Wenigstens ein Trostpflaster für Christian Ahlmann

Redakteur
Der Marler Springreiter und Christian Ahlmann und Dominator Z, hier beim Weltcupspringen in Leipzig im Januar 2020. © picture alliance/dpa/dpa-Zentralbild
Lesezeit

Kein Wunder, dass in der Brabanthalle die komplette Spitze der Weltrangliste versammelt war, darunter auch der Marler Christian Ahlmann. Der Weltranglisten-13. vertraute in der Prüfung seinem hoch veranlagten Hengst Dominator Z.

Ahlmann und der gerade elfjährige Überflieger waren im technisch hoch anspruchsvollen Parcours zunächst gut unterwegs. Im zweiten Abschnitt erwischte es auch das Paar aus Marl, mit einem Abwurf war an eine Teilnahme am Stechen nicht mehr zu denken.

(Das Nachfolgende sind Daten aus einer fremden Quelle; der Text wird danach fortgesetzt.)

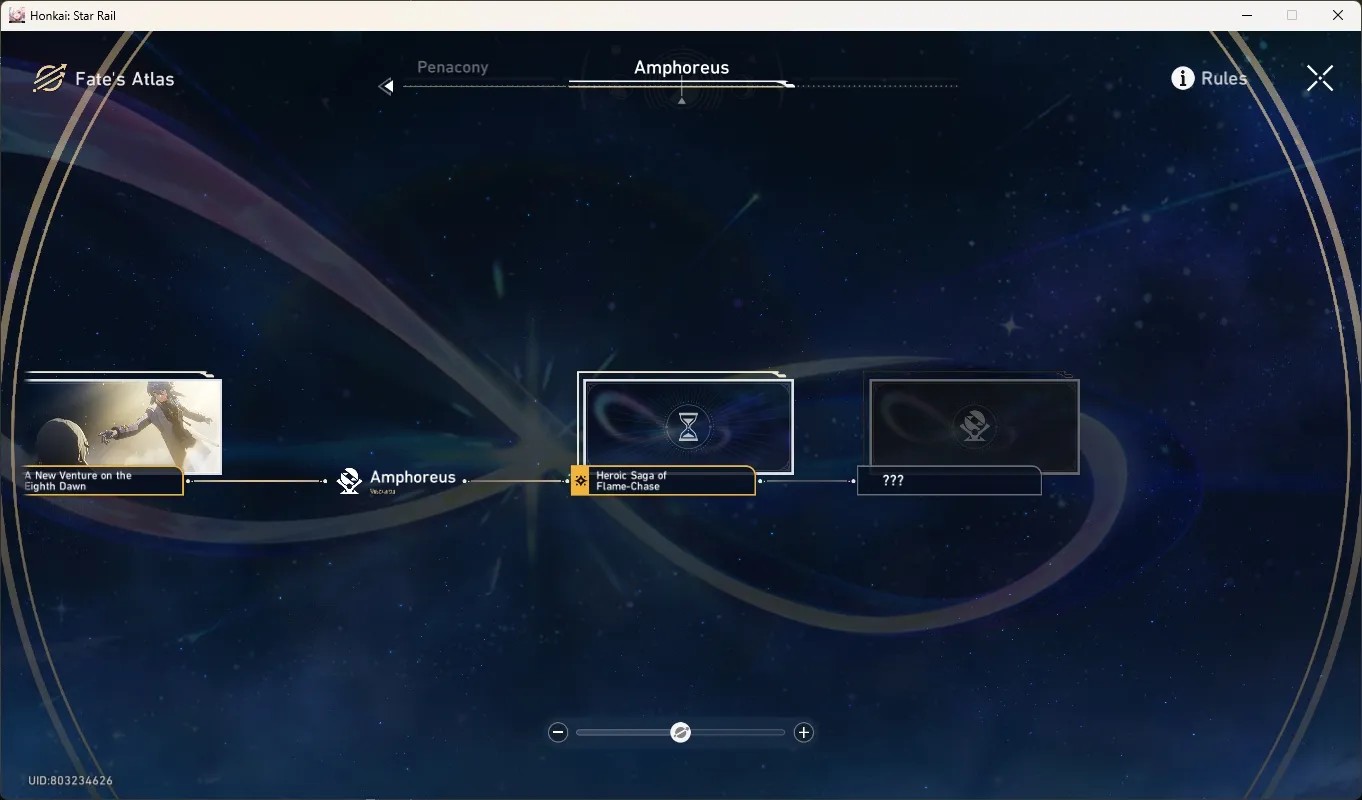1362x800 pixels.
Task: Open the Rules info icon
Action: tap(1183, 78)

Ahlmann war damit in bester Gesellschaft, denn etliche Reiter aus den Top10 der Weltrangliste wurden von einem ähnlichen Schicksal ereilt. Während der Marler als 25. der Prüfung leer ausging, schnappte sich mit dem Österreicher Max Kühner auf Electric Blue ein Außenseiter die Siegprämie in Höhe von 231.000 Euro.

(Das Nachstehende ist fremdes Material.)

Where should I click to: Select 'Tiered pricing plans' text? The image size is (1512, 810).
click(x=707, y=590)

Für Christian Ahlmann blieb nur ein kleiner Trost: In einem bis 1,45 Meter hoch gebauten Springen am letzten Turniertag, gab es mit dem neunjährigen Nachwuchspferd Calvino einen zweiten Platz. 2.000 Euro Preisgeld waren die Ausbeute.

In Hagen am Teutoburger Wald blieben im Großen Preis die heimischen Vertreter zeitgleich ohne Preisgeld. Sowohl der Marler Markus Renzel wie Karl Brocks jr. (RV Waltrop) hatten zum Auftakt der Riders Tour nichts mit der Entscheidung im Hauptspringen zu tun.